TLR9 is one of the important members of pattern recognition receptors (PRRs) that are involved in thrombus resolution. Leukocytes express several pattern PRRs (including TLR9) that are activated by damaged associated molecular patterns (DAMPs) from cellular debris, causing the release of mediators that promote sterile inflammation [23]. Leukocytes, specially, neutrophils are known to be involved in the early thrombus resolution by promoting collagenolysis and fibrinolysis [42, 43] and monocytes are likely the most important cells involved in late VTE resolution [44]. Protective role of TLR9, as an integral part of thrombus resolution process, due to the rs5743836 polymorphism may be lost and therefore is associated with higher risk of VTE recurrence.
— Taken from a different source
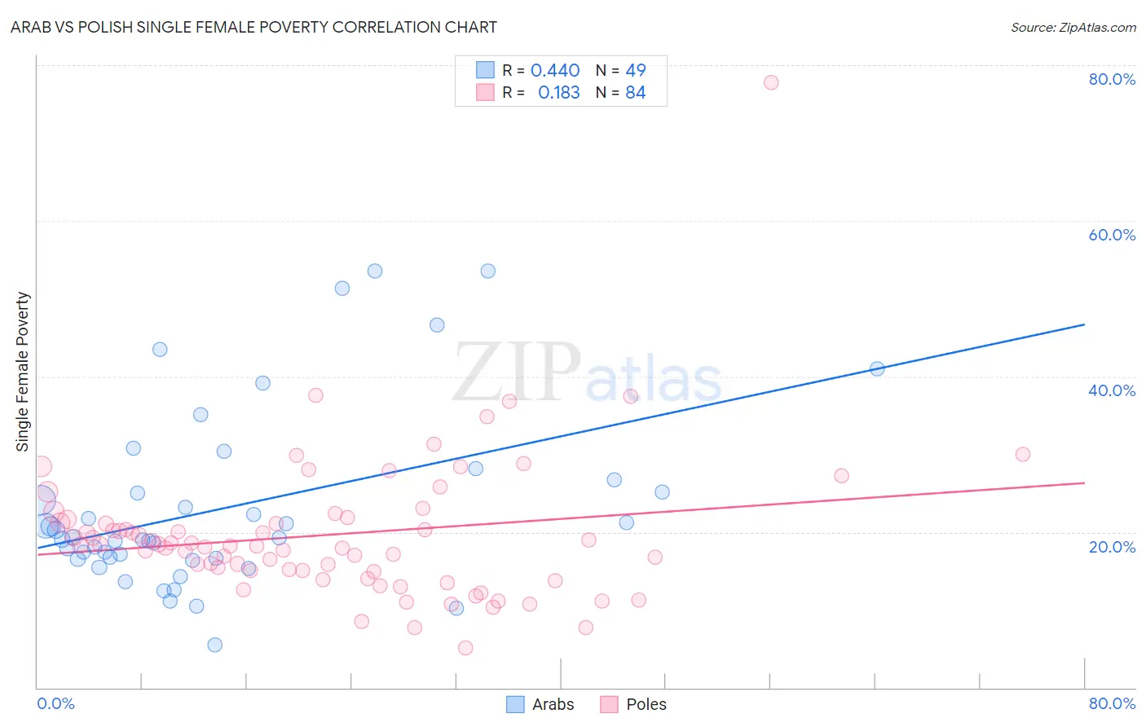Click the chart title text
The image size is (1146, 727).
[x=253, y=27]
In conclusion, for the first time, we have analyzed TLR9 rs5743836 polymorphism in recurrent VTE patients. Our results suggest that TLR9 rs5743836 polymorphism is a potential marker for VTE recurrence in female but not in male patients. The findings shed new light on potential differential mechanisms by gender in the development of VTE recurrence as well as on future preventive strategies.